Written exercise: Starting at the first of the items below and ending with the line that contains "Looking at the screenshot, I should pyautogui.click(x=75, y=40).", copy those lines exactly as they are.

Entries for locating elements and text
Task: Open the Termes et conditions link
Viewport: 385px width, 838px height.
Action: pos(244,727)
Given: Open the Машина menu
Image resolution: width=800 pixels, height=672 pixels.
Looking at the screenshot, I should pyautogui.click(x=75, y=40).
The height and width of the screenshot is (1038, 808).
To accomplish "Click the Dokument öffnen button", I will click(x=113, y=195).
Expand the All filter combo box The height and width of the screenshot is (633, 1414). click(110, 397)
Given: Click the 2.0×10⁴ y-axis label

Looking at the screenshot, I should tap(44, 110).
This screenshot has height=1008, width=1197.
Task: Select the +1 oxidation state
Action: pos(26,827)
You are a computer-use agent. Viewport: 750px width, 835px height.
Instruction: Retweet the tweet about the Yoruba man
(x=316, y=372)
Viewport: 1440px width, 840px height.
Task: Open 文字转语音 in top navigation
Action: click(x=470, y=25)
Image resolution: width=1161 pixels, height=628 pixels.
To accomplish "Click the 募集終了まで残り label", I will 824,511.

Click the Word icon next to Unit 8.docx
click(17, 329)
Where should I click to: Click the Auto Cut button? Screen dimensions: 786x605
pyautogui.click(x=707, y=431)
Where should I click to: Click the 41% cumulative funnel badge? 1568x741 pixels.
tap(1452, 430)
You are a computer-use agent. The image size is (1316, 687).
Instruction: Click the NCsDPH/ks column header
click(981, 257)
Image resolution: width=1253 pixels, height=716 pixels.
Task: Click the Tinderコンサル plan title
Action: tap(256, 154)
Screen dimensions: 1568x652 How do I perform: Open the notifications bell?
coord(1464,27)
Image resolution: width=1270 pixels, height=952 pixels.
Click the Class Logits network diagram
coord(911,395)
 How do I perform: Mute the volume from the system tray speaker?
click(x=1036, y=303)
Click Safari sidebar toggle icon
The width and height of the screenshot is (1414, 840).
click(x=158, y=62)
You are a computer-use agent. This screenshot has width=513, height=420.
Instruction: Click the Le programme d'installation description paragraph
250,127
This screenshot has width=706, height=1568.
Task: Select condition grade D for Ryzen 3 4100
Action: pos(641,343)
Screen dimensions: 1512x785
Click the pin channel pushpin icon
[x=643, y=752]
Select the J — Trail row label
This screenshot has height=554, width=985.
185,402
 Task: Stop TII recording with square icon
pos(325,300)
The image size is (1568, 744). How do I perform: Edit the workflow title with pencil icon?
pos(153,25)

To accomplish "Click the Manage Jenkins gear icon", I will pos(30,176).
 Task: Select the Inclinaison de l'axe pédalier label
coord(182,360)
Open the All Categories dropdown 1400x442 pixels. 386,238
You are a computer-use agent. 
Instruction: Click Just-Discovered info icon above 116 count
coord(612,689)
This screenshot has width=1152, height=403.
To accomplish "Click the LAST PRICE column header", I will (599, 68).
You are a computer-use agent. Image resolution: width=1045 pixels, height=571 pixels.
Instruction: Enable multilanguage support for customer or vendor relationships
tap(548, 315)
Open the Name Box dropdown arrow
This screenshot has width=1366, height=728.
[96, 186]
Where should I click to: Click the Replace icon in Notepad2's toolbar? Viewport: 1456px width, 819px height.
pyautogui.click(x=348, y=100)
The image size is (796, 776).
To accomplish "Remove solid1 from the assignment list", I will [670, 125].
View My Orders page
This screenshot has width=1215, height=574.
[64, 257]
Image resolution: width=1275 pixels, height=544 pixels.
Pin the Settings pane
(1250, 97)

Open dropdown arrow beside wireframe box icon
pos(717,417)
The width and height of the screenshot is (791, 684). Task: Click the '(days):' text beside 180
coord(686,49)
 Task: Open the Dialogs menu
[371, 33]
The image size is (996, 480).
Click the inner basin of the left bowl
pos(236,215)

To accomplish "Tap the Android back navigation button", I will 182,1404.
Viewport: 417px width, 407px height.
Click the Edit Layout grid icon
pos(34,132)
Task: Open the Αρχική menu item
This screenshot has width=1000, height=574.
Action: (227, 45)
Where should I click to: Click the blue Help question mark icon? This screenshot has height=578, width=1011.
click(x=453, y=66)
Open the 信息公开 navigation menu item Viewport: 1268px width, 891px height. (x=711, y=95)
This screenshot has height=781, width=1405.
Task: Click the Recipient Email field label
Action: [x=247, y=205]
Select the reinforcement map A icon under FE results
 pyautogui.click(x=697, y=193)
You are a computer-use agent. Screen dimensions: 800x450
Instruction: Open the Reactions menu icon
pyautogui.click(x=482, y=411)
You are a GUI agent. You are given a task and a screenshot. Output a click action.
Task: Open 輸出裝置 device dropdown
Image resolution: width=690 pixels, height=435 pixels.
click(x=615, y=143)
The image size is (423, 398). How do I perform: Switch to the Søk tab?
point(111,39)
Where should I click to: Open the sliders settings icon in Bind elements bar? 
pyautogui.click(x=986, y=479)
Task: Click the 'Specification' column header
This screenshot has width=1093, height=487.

Full answer:
Task: Open the Termes et conditions link
Viewport: 385px width, 838px height.
Action: pos(244,727)
Given: Open the Машина menu
Image resolution: width=800 pixels, height=672 pixels.
Looking at the screenshot, I should pyautogui.click(x=75, y=40).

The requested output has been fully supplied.